I will attach proper cache file. You can see this file is longer than the broken one.
The broken one looks like a cache writer is dead while it is being written.
We assumed that it could be happened if device is turned off (power off) while fontconfig is writing the cache. But, not proved.
Anyway, I'll ask product engineer to test product after applying your patch.
cache will be written atomically so even if something happened during writing the cache data into the file, it won't be overwritten by the broken one.
I mean what if very first cache writer is dead/stopped during writing cache file?
Anyway, we need to reproduce to create this broken one to verify what is happened. We couldn't reproduce creating the broken one above 2 month. :(
I only have a coredump from the product which had issue.
The cache file and crash callstack were extracted from the coredump.
If I can reproduce it again, I will raise another bug report or write a comment here.
(In reply to Youngbok Shin from comment #5)
> I mean what if very first cache writer is dead/stopped during writing cache
See FcDirCacheWrite. given that this was generated by fontconfig, this breakage happens only when the memory is corrupted.
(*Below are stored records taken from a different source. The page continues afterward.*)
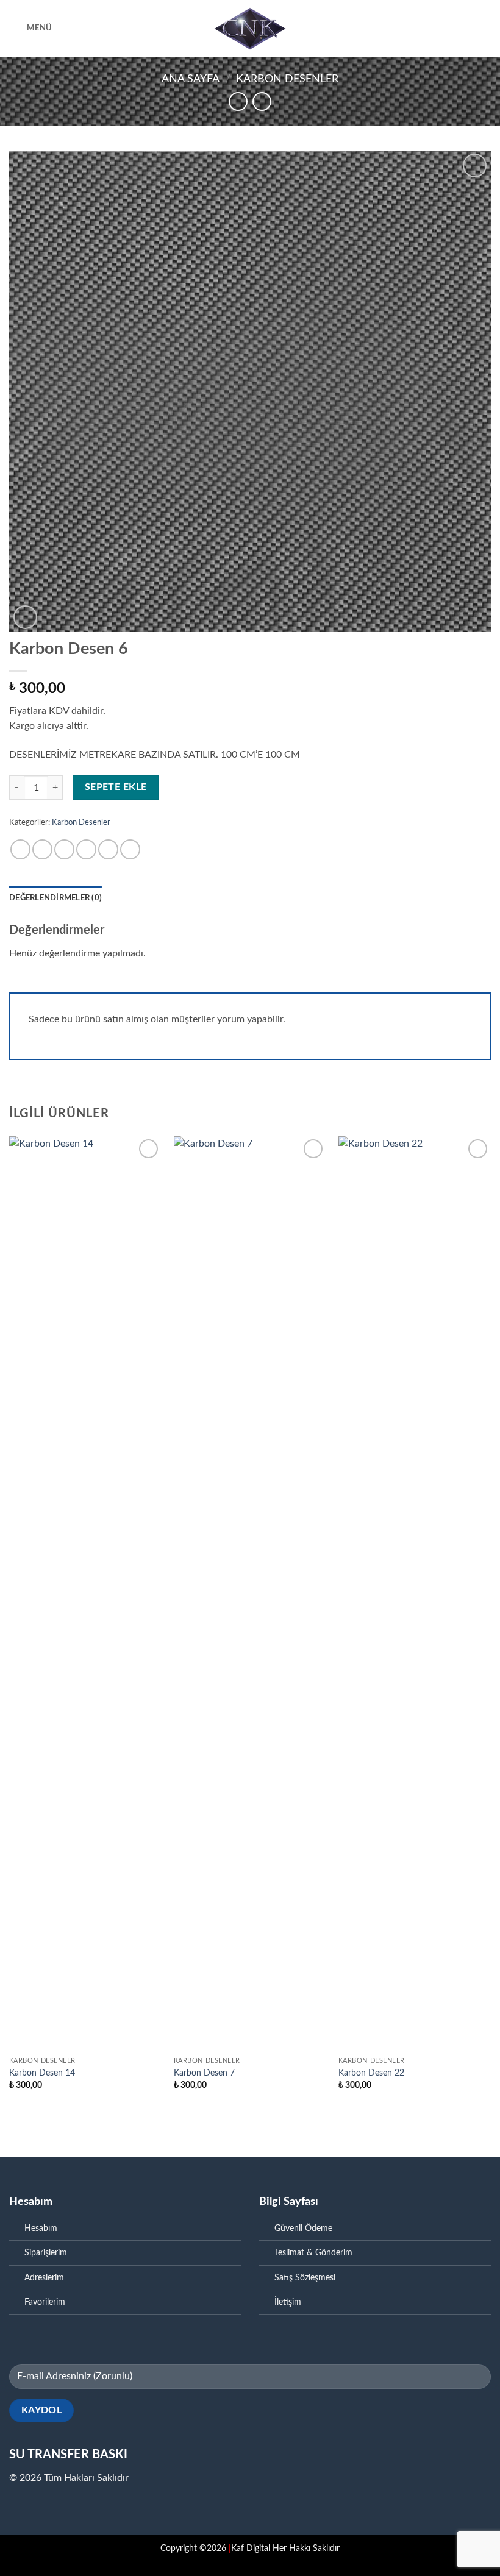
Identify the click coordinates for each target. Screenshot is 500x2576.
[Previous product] (261, 101)
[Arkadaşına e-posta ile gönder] (86, 849)
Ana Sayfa (191, 79)
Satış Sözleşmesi (304, 2277)
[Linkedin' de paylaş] (130, 849)
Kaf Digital (249, 2548)
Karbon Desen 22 (371, 2072)
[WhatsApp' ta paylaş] (20, 849)
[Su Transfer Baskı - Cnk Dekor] (250, 28)
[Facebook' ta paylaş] (42, 849)
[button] (30, 28)
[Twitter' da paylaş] (64, 849)
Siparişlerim (45, 2252)
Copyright (178, 2548)
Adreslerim (44, 2277)
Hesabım (40, 2228)
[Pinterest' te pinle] (108, 849)
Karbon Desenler (287, 79)
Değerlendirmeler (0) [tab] (55, 898)
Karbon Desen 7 (204, 2072)
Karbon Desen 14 (42, 2072)
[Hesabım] (464, 28)
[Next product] (238, 101)
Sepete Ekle (116, 787)
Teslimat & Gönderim (313, 2252)
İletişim (287, 2302)
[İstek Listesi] (443, 28)
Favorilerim (44, 2302)
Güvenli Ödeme (303, 2228)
The memory corruption could be one of possible reason. If the memory corruption is the main reason of this, I suppose that we could reproduce it easily or find other serious issues. But, I couldn’t still find memory corruption issues about this.
I found a write() call in FcDirCacheWrite() is used without calling fsync().
I supposed fsync() is called for better performance. The open-write-close code without fsync() or O_SYNC flag does not make any guarantee that data has been committed to disk. It can cause corrupted cache file when the device is shutdown by power outage. How about your opinion about open-write-close without fsync()?
Hmm, does it guarantee the file size?
Anyway, see the difference between the valid and the invalid one. you can see the difference at the earlier place and interestingly the invalid cache has non-zero value. this would means the situation isn't what you expect.
For your concern, maybe we can't have any solution for that because it isn't what we can control. we should rather do check carefully and simply drop the invalid cache. in that sense, I may want to merge https://bugs.freedesktop.org/attachment.cgi?id=134810 this proposed change.
> Hmm, does it guarantee the file size?
Do you mean fsync() guarantees synchronization without considering its file size?
Then, as I know, yes. It writes a whole buffer to the file descriptor at once. I'll be bad for performance.
I think even if we can see non-zero values at head of invalid cache file, we still need to consider the file corruption by power outage. If a file system couldn't create a whole file or write anything on a file by power outage, we wouldn't call it "corruption".
Here is a Q&A about these scenarios.
If we can't allow bad performance by calling fsync() for writing the big cache files (to prevent very very rare file corruption issues), I think we need to add more validation code. Just like your temporary patch for the issue.
I agree with you. Only we can do for my concern is adding more validation code. Thank you!
Okay, merged into master. let's see.